Jacaranda : Native of South America, Mexico, Central America
In Mysuru these plants were found in stretches of Shashadri Iyer Road known as Dewans Road. There were found on either sides of the road, bearing beautiful shapes of blue flowers, a refreshing sight in the blooming season. As Dewan’s Road developing as commercial road these trees disappeared. It is an avenue tree and called road side dream. We can sight this
trees rarely in Mysuru.
Cassia Fistula (Kakke Gida) known as golden showers is a native of Indian Sub Continent. It is the national tree of Thailand and its flower is Thailand’s National Flower. This only tree is found in Butterfuly Park in Karnaji Lake. This tree as medicicinal values and used in natural therapy.

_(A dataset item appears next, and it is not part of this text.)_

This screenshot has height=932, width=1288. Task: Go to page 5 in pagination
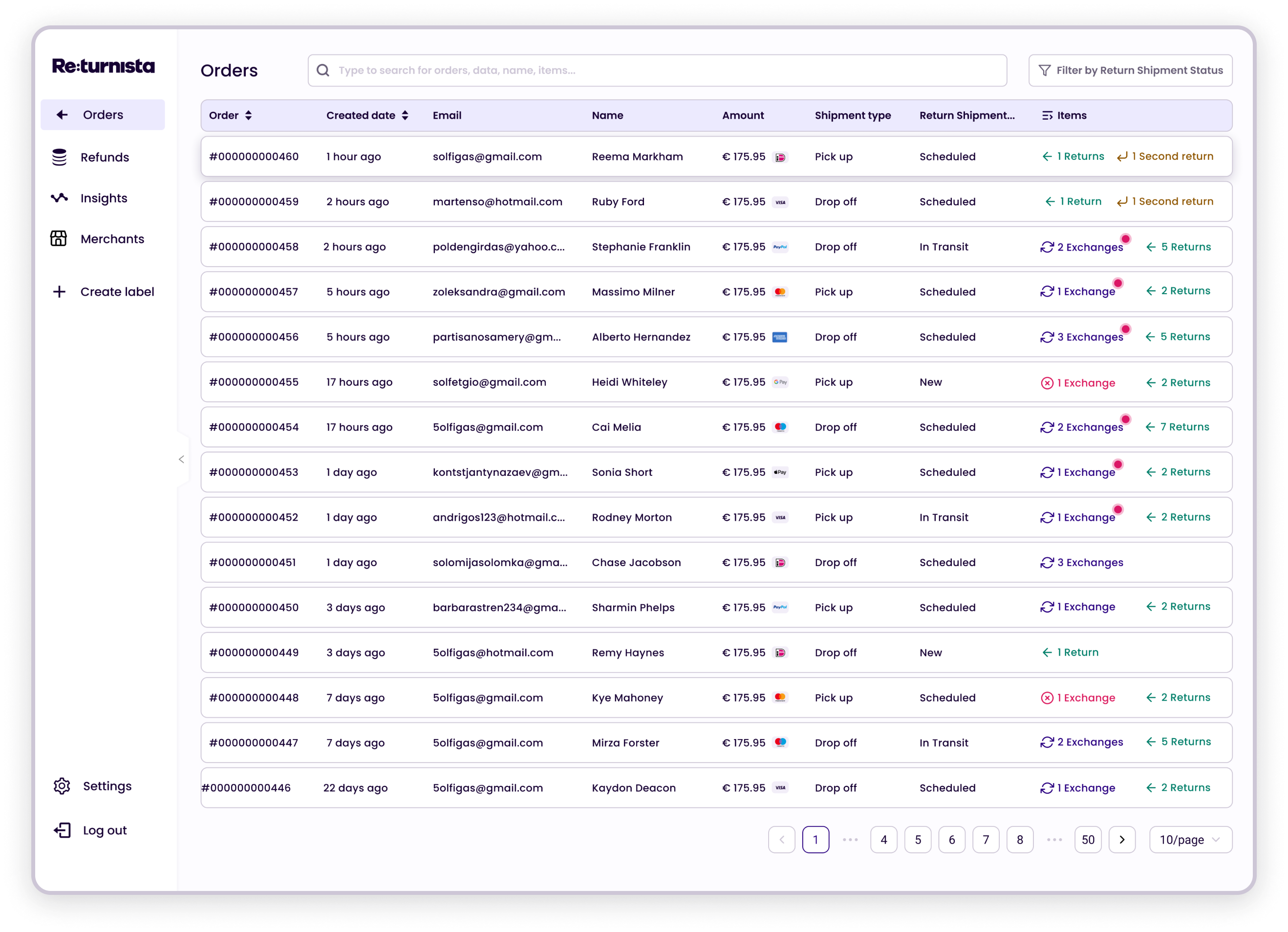pyautogui.click(x=918, y=840)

Tabebuia Chrysantha originally from Colombia, Brazil and Bolavia are known as Golden Trumpet or golden Tabebuia. These trees can be found in Jaladarshini (2), Mysuru Palace (2), Metropole (1) and Kuppanna Park (1).
Tabebuia Avellaneda (Pink Trumpet Tree)
Tabebuia Avellanede tree with pink flowers are found in Manasagangotri campus and few areas in Mysuru. It is a small saturated tree with pink trumpet like flowers.
Cassia nodosa is found in Lalbagh, Bengaluru. While, Cassia White is found in a house in Vontikoppal, Mysuru. Cassia Javanica bearing pink flowers was earlier found in KR hospital.